The 32-year-old chose to drive the 2,860 miles to a wedding in
Connecticut because she could not bear to be parted from her pet lizard, Roxy.
But she disappeared just six days into the journey after telling her parents 'I just don't think I can do this by myself'.
She set out on September 24 but there has been no sign of her since her car was found locked and with two flat tires in Kaibab National Forest just northeast of Ash Fork on October 5.
'The day she was supposed to fly east she called and said I'm going to drive across the country,' her mother Janet Grimm told
NewsNation.
'She said I've packed my car I have my tent and my sleeping bag, I might spend a couple of nights in a hotel, I might camp, I'll sort of see how it goes.
'Three days later she was only as far as Arizona and she said I just don't think I can do this by myself.
'So she said I'm just going to skip the wedding and stay here for couple of days and do a little camping, and she made it sound like she was going to head back to San Diego.'
'The magnitude of this adventure of driving across the country was a lot even for Chelsea and we said we thought that was too much and if she wanted, we'd help her fly from Phoenix,' father Stephen Grimm said.
'But she seemed intent on this once she had chosen it.'
Chelsea had planned to document 'lost and forgotten people' for an art project on her cross-country journey, and met up with a friend in Phoenix on September 27.
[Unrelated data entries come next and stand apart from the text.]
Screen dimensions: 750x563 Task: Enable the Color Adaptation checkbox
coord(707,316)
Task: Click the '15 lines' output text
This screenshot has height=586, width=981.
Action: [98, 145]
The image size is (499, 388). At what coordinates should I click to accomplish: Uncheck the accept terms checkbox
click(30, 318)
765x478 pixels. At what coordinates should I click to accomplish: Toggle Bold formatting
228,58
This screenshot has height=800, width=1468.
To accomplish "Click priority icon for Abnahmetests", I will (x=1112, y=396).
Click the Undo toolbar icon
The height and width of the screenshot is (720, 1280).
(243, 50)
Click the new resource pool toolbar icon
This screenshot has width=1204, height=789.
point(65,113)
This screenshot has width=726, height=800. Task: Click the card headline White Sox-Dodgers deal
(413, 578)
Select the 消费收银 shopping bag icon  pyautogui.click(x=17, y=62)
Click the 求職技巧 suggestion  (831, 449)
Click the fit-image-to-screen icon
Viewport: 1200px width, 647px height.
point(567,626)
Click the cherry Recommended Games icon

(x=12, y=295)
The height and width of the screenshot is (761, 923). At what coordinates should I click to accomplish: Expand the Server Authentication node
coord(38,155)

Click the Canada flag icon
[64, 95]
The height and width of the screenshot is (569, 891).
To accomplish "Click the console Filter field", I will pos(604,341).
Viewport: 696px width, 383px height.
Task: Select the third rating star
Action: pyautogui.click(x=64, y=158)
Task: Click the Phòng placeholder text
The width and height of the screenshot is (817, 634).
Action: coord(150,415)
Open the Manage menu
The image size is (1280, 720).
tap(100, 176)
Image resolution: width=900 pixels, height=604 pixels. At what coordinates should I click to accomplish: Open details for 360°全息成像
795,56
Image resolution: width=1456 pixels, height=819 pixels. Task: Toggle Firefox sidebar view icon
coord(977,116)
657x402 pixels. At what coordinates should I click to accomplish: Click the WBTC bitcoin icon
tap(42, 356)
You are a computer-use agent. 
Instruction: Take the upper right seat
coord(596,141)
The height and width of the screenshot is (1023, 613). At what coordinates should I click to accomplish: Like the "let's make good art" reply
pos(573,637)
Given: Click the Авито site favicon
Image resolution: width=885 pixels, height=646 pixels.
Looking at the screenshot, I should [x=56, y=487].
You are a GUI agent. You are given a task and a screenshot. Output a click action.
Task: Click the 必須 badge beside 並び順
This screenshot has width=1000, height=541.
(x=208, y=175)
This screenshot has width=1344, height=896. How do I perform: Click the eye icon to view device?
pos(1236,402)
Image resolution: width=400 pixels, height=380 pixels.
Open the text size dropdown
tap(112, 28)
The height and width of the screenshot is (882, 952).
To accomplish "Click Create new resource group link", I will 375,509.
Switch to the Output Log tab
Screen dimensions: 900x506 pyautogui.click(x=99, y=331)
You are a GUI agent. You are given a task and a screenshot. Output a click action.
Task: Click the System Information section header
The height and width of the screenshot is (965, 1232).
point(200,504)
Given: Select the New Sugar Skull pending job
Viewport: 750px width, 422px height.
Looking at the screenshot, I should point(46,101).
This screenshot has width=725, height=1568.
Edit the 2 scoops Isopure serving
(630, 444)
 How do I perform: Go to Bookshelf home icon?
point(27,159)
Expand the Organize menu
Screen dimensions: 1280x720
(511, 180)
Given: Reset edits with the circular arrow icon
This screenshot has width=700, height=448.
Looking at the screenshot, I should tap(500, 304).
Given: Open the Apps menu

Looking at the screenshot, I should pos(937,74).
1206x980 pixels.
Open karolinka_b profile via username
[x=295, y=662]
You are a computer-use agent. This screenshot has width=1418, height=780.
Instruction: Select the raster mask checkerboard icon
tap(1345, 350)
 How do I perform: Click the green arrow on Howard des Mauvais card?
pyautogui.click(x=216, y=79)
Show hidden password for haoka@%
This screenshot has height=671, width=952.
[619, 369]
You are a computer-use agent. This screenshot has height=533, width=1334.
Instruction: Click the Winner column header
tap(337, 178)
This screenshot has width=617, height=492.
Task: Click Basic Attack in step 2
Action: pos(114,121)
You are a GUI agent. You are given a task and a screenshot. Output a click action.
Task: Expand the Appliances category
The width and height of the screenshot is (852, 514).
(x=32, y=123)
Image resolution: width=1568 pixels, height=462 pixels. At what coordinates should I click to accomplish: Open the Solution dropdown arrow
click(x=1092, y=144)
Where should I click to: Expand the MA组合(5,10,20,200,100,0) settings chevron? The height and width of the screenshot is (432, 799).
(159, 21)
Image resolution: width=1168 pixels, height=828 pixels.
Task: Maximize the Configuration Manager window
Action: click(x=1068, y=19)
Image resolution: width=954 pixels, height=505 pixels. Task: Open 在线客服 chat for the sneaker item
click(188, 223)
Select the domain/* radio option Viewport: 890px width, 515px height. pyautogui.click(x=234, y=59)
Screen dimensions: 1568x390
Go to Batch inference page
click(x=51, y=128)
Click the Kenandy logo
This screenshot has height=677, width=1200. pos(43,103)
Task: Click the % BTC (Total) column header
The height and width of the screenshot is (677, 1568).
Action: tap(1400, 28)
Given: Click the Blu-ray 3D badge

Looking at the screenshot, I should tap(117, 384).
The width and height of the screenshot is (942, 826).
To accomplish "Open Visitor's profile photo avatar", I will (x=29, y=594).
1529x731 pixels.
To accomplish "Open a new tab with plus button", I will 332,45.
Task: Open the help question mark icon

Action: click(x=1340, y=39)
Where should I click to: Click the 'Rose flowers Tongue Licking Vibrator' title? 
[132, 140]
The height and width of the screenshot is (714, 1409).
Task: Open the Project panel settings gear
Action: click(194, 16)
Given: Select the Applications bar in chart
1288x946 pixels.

'We last talked on the 27th in the afternoon and she said I'm probably going to camp for a couple of days,' said Janet.
'So for a couple of days we didn't even think about her, she told us she would be offline and we knew she'd be in an area of Arizona where there are spots not good for communication.
'It was a couple of days after that that we started thinking this is too long for a camping trip.'
Shortly after speaking to her mother for the last time Chelsea cancelled a lunch date with her friend she had planned for the following day, and a police officer found her in distress that following evening while parked near a war memorial in Williams County.
'I just was doing a photo shoot of the lost soldiers and got a little emotional, so I was crying before I got back on the road,' she told him in her last filmed exchange.
Two days later a woodcutter outside Ashfork was the last person known to have seen her.
'He thought she did not seem in distress or in need,' Chelsea's father Stephen Grimm said.
'He went back to make sure she didn't want help and she declined, so his conclusion was that she was in pretty good shape.'
Nothing more was seen of her until her car was found abandoned by hunters in Kaibab Forest on October 5, a day after her parents reported her missing.
'There is a chance she got a ride out of there,' said her father.
'She seemed to leave that car in an organized way of her own volition and taken her wallet and we think her phone and her sleeping bag among other things along with the bearded dragon.'
Her family are convinced that her love for animals would have not have allowed her to do anything that would harm her beloved pet and have hired a private detective to assist police in the search.